◆ **CONSIGNE A**
Réécrivez le passage du texte sur le Conseil scientifique situé entre « Paris, le 27 » et « la critique ? » inclus, en remplaçant « bénévolement » par « sans rémunération ».
◆ **CONSIGNE B**
Résumez sous forme de liste le paragraphe du texte sur le Conseil scientifique qui commence par « Parce que nous partageons », en conservant ses faits principaux.
#### TEXTE DE LECTURE ####
Valeurs et objectifs du Conseil scientifique de l’éducation nationale

Texte rédigé par l’ensemble des membres du Conseil scientifique de l’éducation nationale

Paris, le 27 juin 2024

Au sein du Conseil scientifique de l’éducation nationale (CSEN), nous sommes une trentaine d’universitaires, chercheuses et chercheurs de tous domaines à avoir accepté avec enthousiasme de mettre nos connaissances au service des élèves, des enseignantes et enseignants, et des cadres de l'éducation nationale.

Pourquoi avons-nous choisi de nous engager, bénévolement, dans un travail exigeant, de longue haleine, et exposé à la critique ?

Parce que nous partageons un ensemble de valeurs. Nous croyons à l’épanouissement de chaque enfant, d’où qu’il vienne. Nous connaissons l’importance de l’éducation dès le plus jeune âge. Nous croyons dans le potentiel de chaque enfant, quels que soient son genre, sa langue, ses origines, le niveau social ou économique de sa famille, en situation de handicap ou non. Rejetant xénophobie, racisme et toutes formes d’exclusion scolaire, nous affirmons le droit à l’éducation pour tous, inscrit dans la constitution. Nous respectons la diversité des trajectoires scolaires, mais savons que les rêves des élèves sont parfois bridés par les difficultés qu’ils rencontrent dans le système scolaire. Nous sommes préoccupés par l’impact considérable des inégalités sociales sur la réussite scolaire des élèves. Des solutions existent pour favoriser leur réussite, leur bien-être, et leur bien-vivre dans une société mixte et apaisée, et nous travaillons pour qu’elles soient évaluées, diffusées et mises en œuvre à l’échelle de notre pays.
#### DONNÉES ####
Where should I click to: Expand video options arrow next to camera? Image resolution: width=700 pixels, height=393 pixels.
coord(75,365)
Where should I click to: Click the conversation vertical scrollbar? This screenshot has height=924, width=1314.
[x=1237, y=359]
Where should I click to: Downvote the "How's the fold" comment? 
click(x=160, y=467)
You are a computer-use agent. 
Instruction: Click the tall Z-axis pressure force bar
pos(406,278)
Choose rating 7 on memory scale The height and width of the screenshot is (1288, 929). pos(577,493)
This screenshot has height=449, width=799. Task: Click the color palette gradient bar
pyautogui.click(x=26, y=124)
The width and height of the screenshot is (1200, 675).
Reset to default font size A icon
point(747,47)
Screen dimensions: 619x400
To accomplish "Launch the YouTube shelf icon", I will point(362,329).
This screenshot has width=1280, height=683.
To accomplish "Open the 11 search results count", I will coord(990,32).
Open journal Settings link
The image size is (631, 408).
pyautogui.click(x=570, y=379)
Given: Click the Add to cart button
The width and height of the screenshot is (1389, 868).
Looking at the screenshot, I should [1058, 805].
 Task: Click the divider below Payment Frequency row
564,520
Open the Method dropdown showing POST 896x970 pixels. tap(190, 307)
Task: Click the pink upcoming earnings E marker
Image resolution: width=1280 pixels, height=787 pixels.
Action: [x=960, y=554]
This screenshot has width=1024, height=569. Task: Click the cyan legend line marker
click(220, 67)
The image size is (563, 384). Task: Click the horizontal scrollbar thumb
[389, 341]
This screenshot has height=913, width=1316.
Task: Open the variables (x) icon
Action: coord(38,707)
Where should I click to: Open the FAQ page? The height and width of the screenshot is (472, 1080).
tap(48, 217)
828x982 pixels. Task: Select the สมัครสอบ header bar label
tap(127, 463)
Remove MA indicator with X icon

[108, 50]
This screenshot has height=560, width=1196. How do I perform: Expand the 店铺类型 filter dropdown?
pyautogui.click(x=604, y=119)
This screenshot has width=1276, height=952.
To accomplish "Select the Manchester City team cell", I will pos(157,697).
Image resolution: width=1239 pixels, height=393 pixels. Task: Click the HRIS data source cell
####
◆ **RÉPONSE A**
Paris, le 27 juin 2024

Au sein du Conseil scientifique de l’éducation nationale (CSEN), nous sommes une trentaine d’universitaires, chercheuses et chercheurs de tous domaines à avoir accepté avec enthousiasme de mettre nos connaissances au service des élèves, des enseignantes et enseignants, et des cadres de l'éducation nationale.

Pourquoi avons-nous choisi de nous engager, sans rémunération, dans un travail exigeant, de longue haleine, et exposé à la critique ?

◆ **RÉPONSE B**
- Les membres partagent un ensemble de valeurs.
- Ils croient à l’épanouissement et au potentiel de chaque enfant, d’où qu’il vienne et quels que soient son genre, sa langue, ses origines, le niveau social ou économique de sa famille, en situation de handicap ou non.
- Ils connaissent l’importance de l’éducation dès le plus jeune âge.
- Ils rejettent la xénophobie, le racisme et toutes les formes d’exclusion scolaire, et affirment le droit à l’éducation pour tous, inscrit dans la constitution.
- Ils respectent la diversité des trajectoires scolaires, tout en sachant que les difficultés rencontrées dans le système scolaire brident parfois les rêves des élèves.
- Ils sont préoccupés par l’impact considérable des inégalités sociales sur la réussite scolaire.
- Des solutions existent pour favoriser la réussite, le bien-être et le bien-vivre des élèves dans une société mixte et apaisée, et ils travaillent à ce qu’elles soient évaluées, diffusées et mises en œuvre à l’échelle du pays.